Rewrite the stretch of material from the line containing "You are a GUI" through the line containing "(x=650, y=197)", requests included and nothing else, scaling every coordinate in the answers by 2.5 and rounding to whole numbers with halves going up. Leave the pictures out of your reply.

**Dataset records**:
++++

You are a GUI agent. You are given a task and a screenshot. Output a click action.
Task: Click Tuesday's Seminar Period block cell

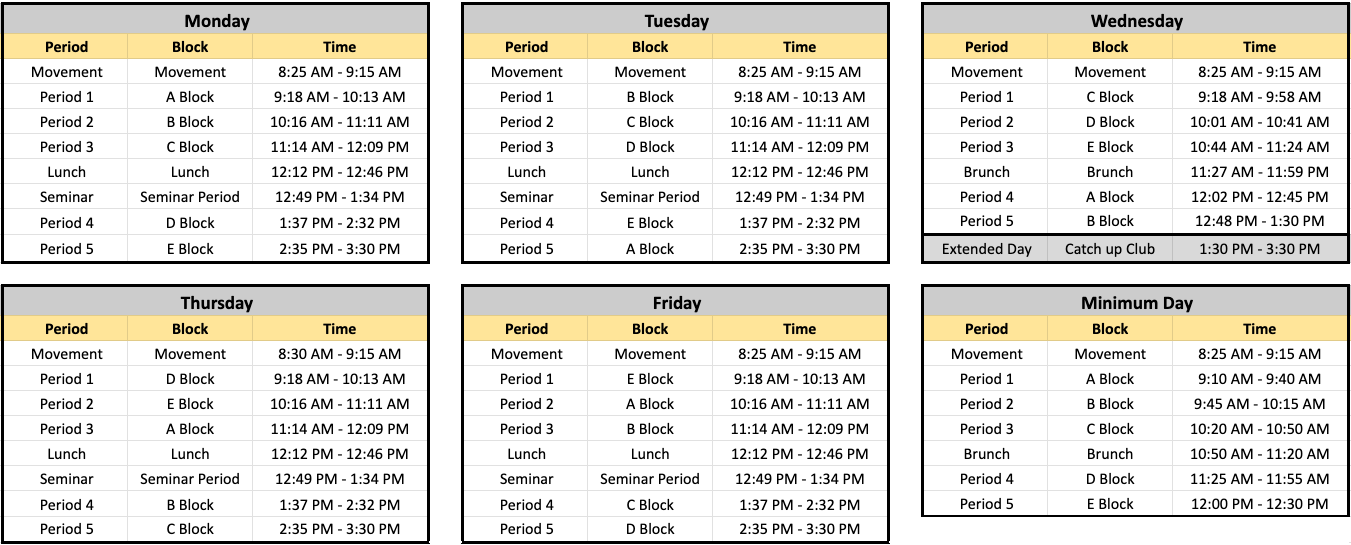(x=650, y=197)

++++

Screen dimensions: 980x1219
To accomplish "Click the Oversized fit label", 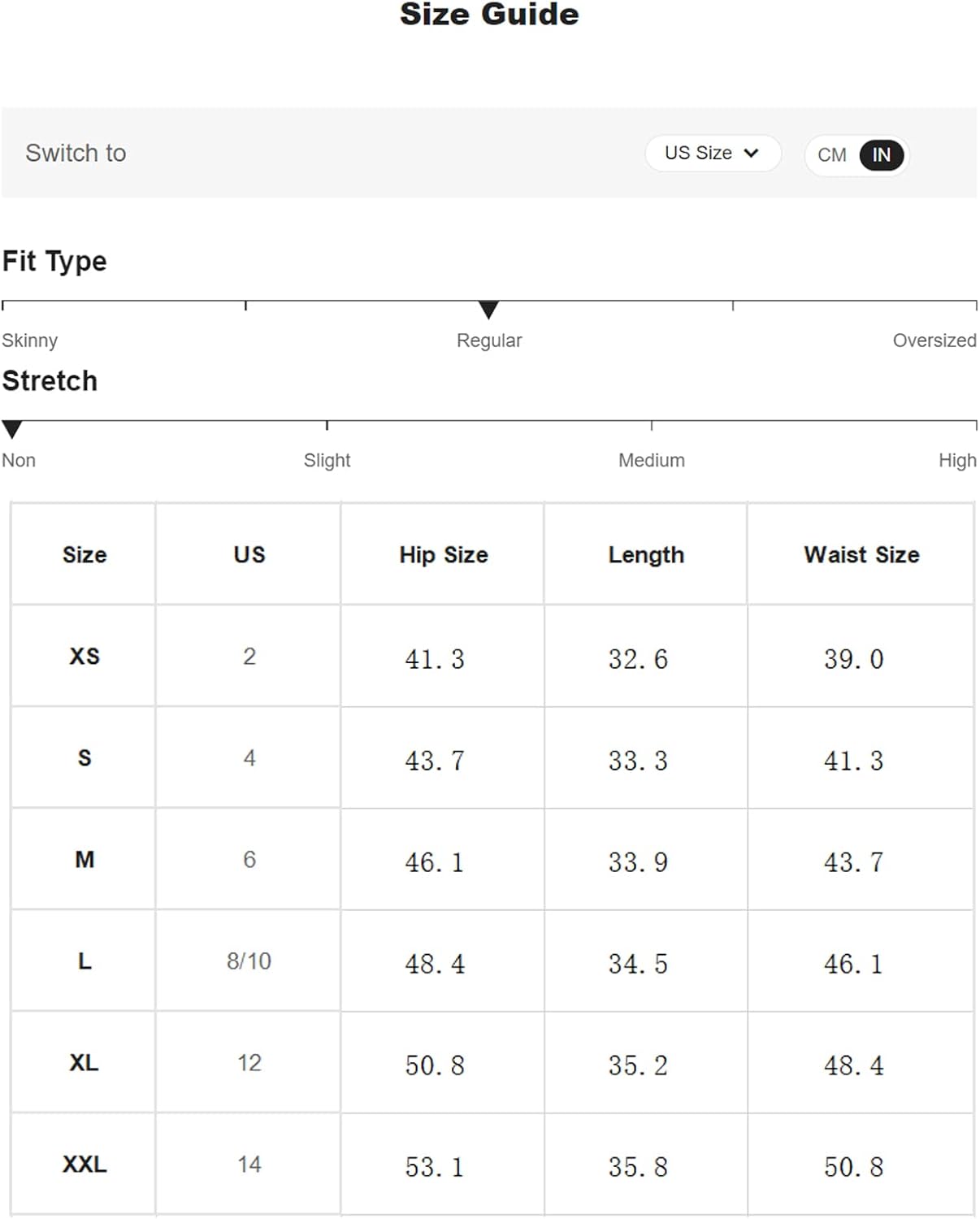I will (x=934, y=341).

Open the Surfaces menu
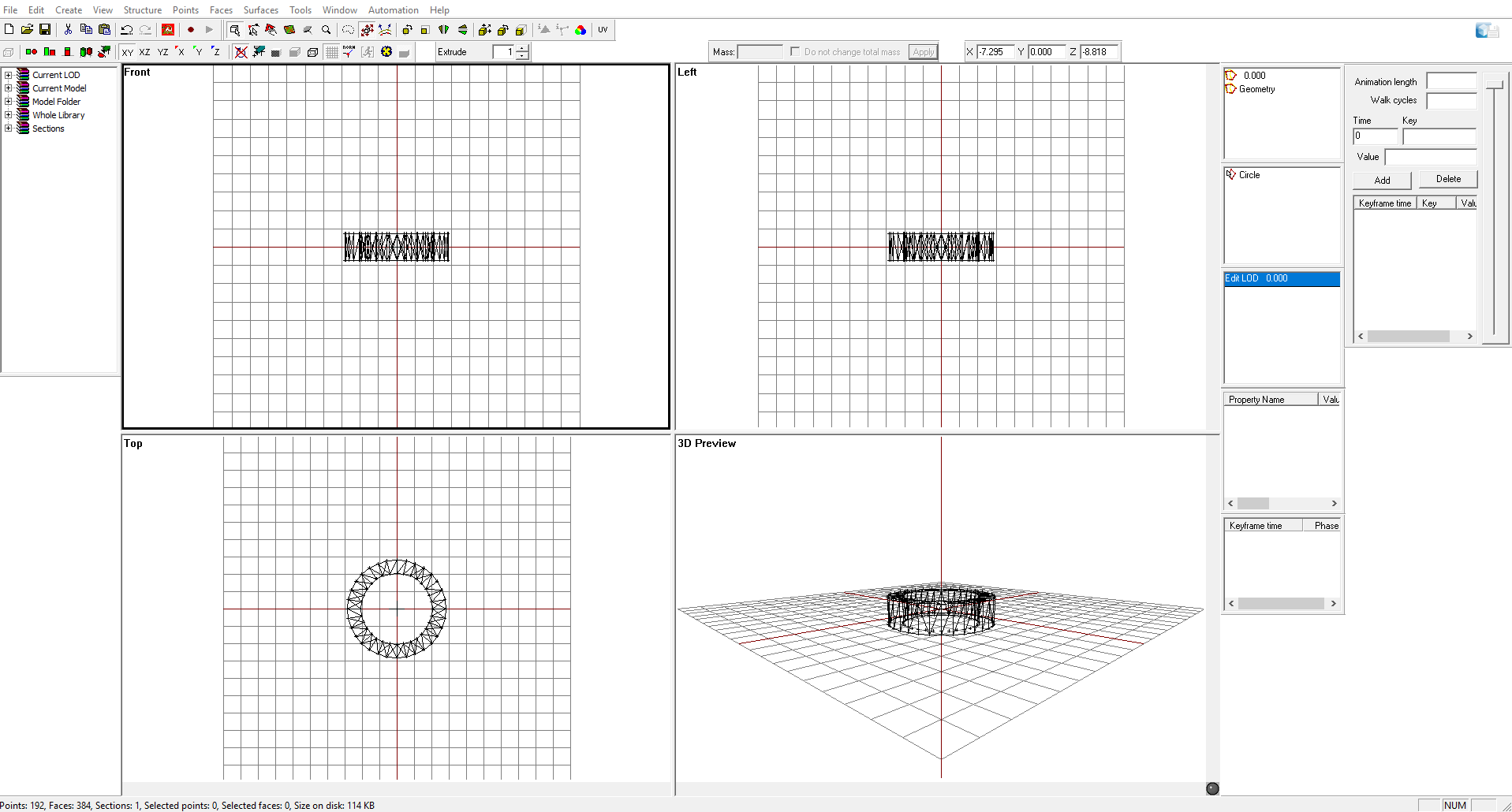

++++

**Solution**:
You are a GUI agent. You are given a task and a screenshot. Output a click action.
Task: Click Tuesday's Seminar Period block cell

(x=1625, y=493)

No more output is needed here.